╭──

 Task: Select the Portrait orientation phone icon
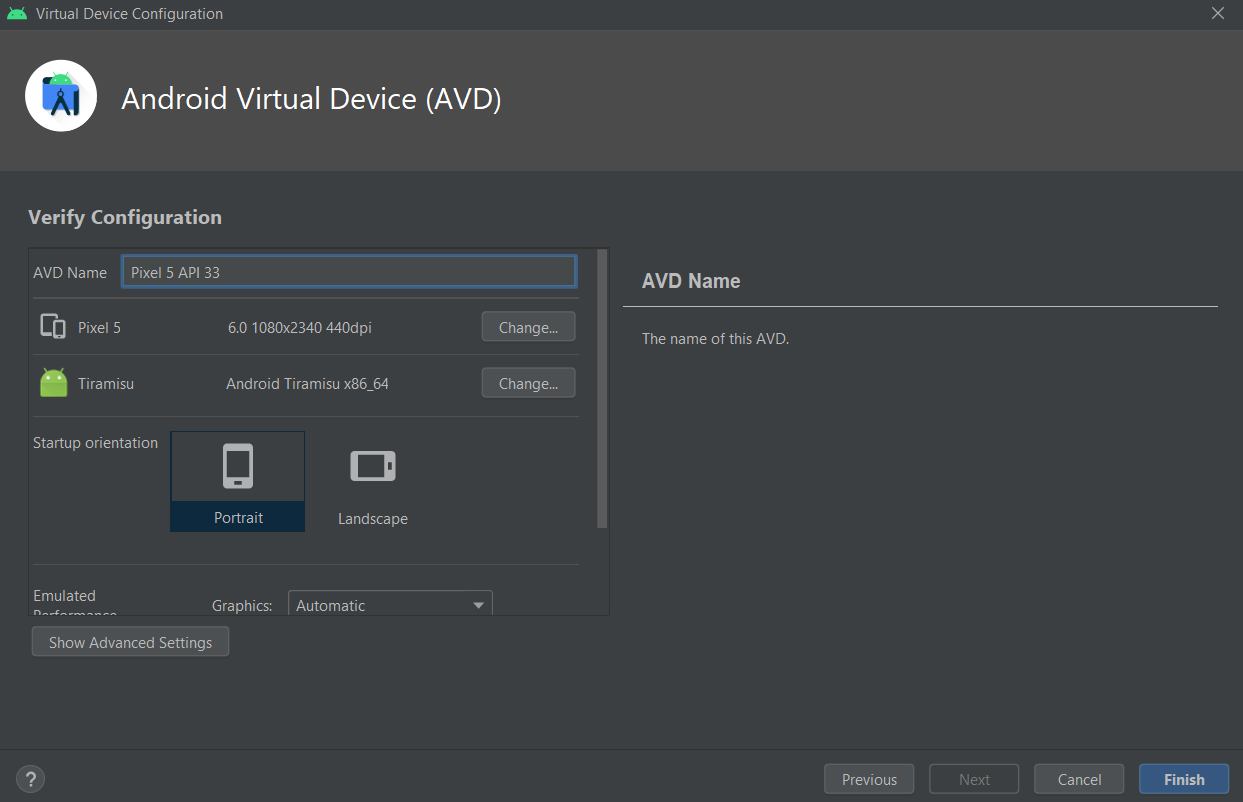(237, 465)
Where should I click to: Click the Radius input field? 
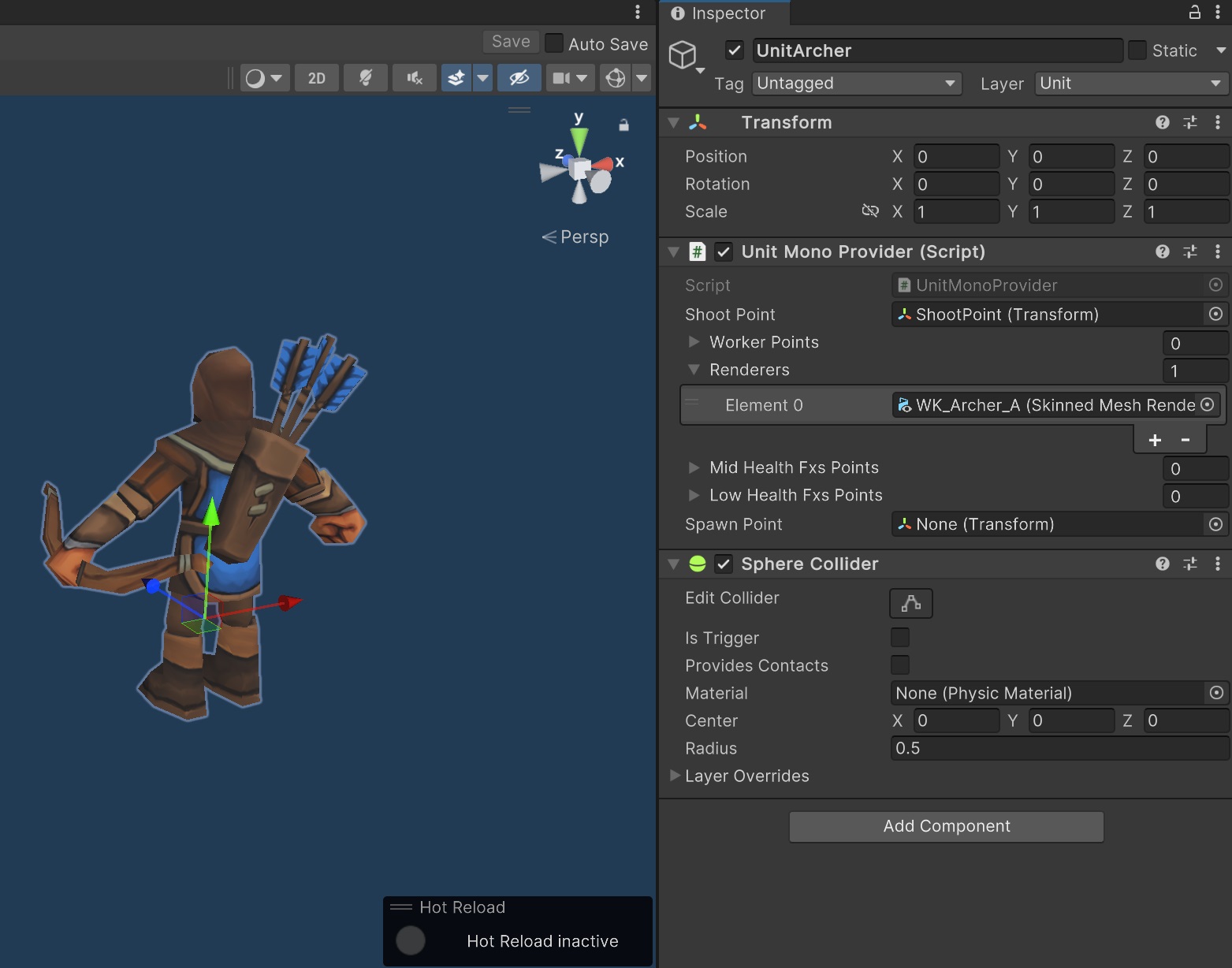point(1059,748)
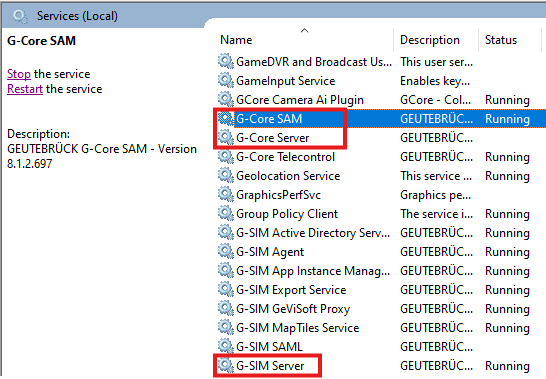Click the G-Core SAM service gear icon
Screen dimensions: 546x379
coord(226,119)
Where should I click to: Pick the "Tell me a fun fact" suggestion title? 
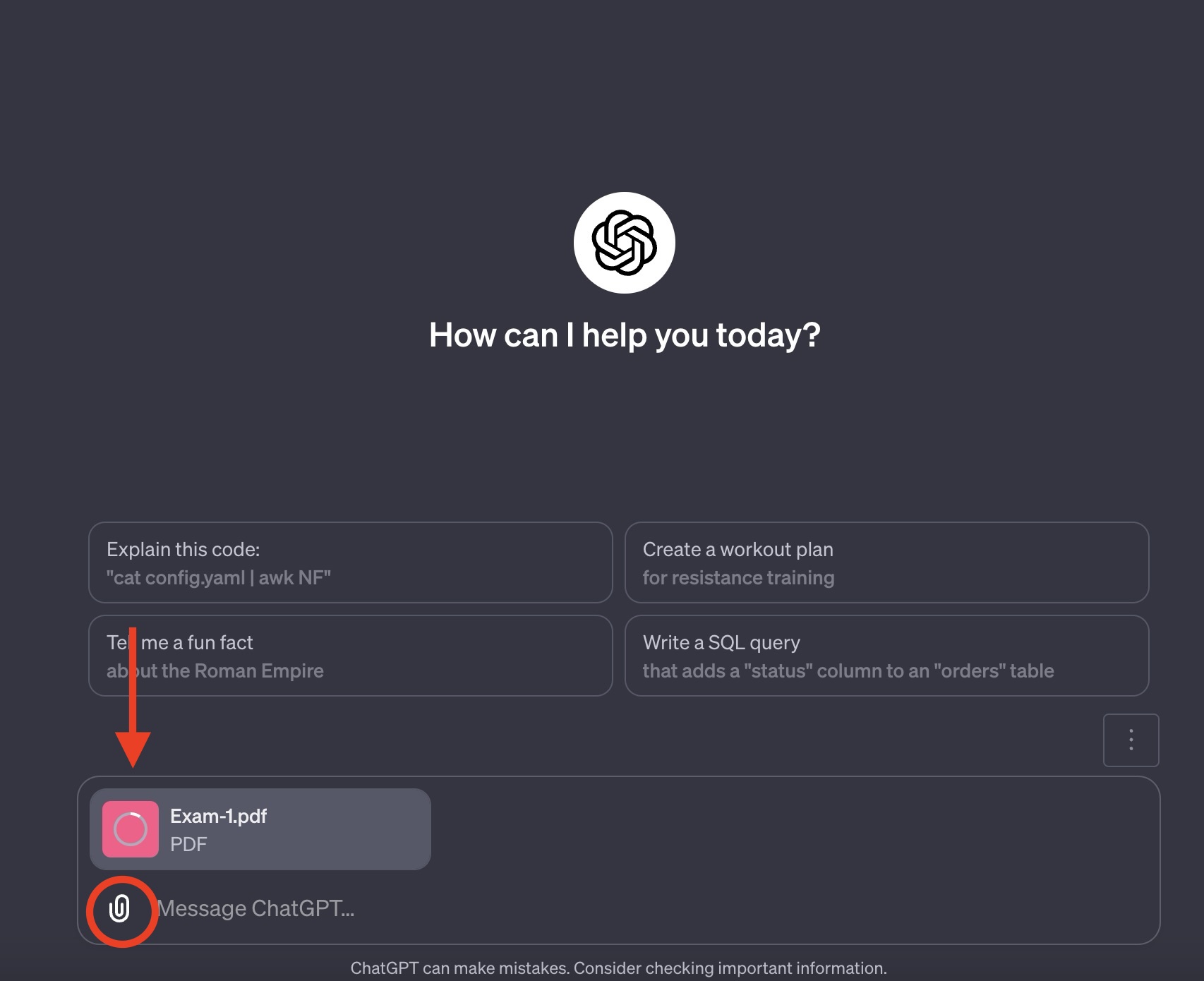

╰──

**Exercise instructions:** The data needs to be reproduced exactly, please, apart from its pictures.

**Task solution:**
 Task: Select the Portrait orientation phone icon
(237, 465)
Where should I click to: Click the Radius input field? 
point(1059,748)
Click the G-Core SAM service gear icon
Screen dimensions: 546x379
coord(226,119)
Where should I click to: Pick the "Tell me a fun fact" suggestion title? 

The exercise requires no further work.